Programming Project #4- NOT UPDATED FOR SPRING 07

CMPS 111, Spring 2006

Assigned: June 1st
Due: TBA

Remember: your project must be turned in online.

Purpose

The main goal for this project is to use a combination of system calls and user program to maintain Merkle hash trees in MINIX 3. You must implement:

As with the previous project, you will experiment with operating system kernels, and to do work in such a way that may very well crash the (simulated) computer. You'll get experience with modifying a kernel, and may end up with an OS that doesn't work, so you'll learn how to manage multiple kernels, at least one of which works.

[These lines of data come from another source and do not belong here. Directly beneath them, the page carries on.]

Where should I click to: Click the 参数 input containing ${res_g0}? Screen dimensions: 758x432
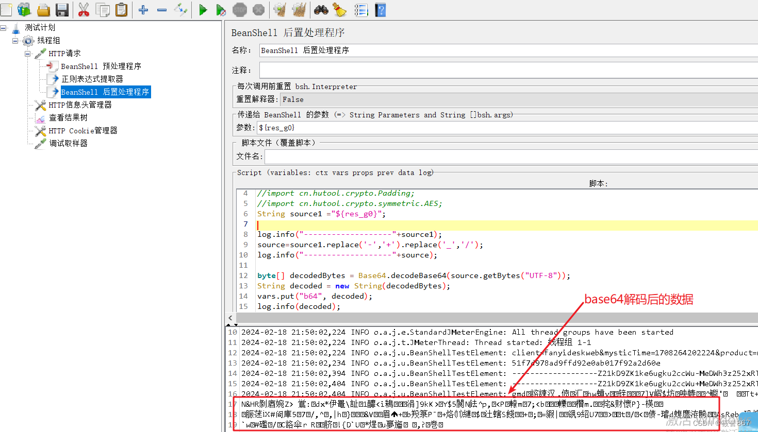361,127
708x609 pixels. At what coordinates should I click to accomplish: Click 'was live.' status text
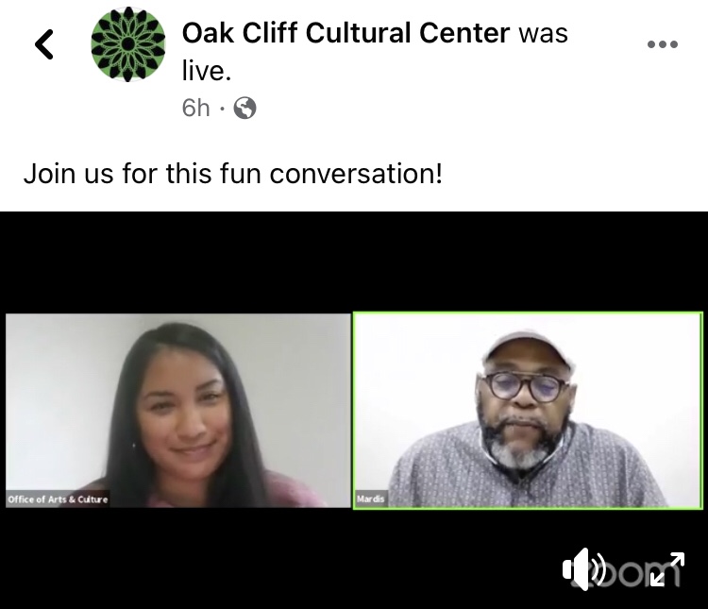tap(375, 52)
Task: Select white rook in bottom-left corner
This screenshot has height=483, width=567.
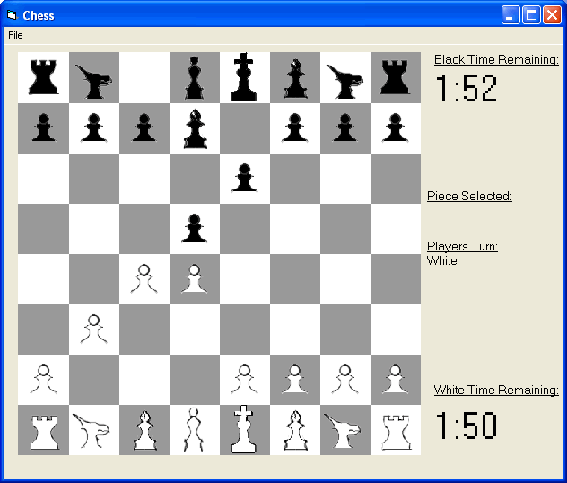Action: (x=43, y=429)
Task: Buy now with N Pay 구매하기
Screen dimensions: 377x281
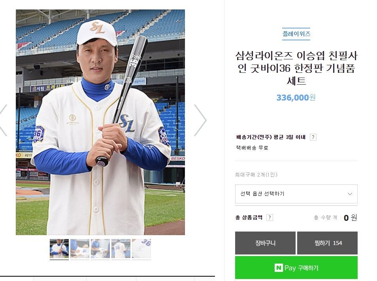Action: [x=296, y=268]
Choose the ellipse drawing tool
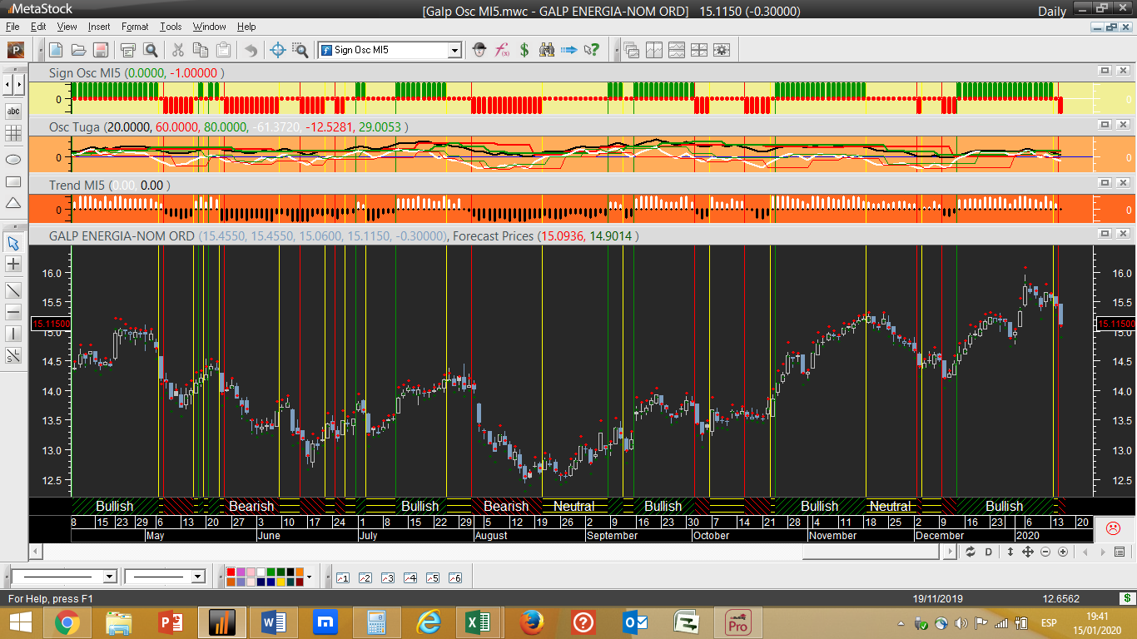Image resolution: width=1137 pixels, height=639 pixels. tap(13, 158)
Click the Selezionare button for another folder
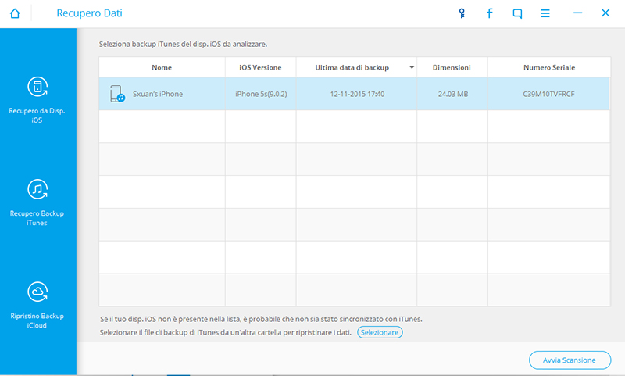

You should also read over the general project information page before you start this project. In them, you will find information about MINIX 3 as well as general guidelines and hints for projects in this class.

Basics

The goal of this assignment is to give you additional experience in modifying MINIX 3 and to gain some familiarity with file systems, system calls, and Merkle hash trees. You should make minimal changes to the kernel, with most of your code being written in a user-level program.

This assignment requires you to implement Merkle hash trees, which can be used to easily detect files that have been modified. The hash of the files and subdirectories in a directory are stored in a file named .hashes in the directory. Calculating the hash of a file is relatively straightforward—simply use the functions in md5sum.c to step through all of the bytes, generating a hash value. Calculating a hash value of a directory is similar; the hash of a directory is the hash of the .hashes file in the directory. If a file's content changes, its hash value will change as well. This will cause a change to the .hashes file in its directory, which will result in the directory's hash value changing. This change will then "ripple" up the directory tree until it reaches the root. The user process you write will have to keep the hash tree up to date, recursively going up the directory tree (using the .. link to a directory's parent) to keep the hash values correct. The program should take as an argument a "root" directory below which it initializes the hash tree (checks correctness on startup), and then go into a loop calling the system for the names of changed files or directories, ignoring names that don't start with the "root," and making updates to the tree below the root when they occur. Note that the .hashes file must be kept sorted numerically (alphabetically) and should include both hash values (in hexadecimal) and file names. A sample .hashes file is available.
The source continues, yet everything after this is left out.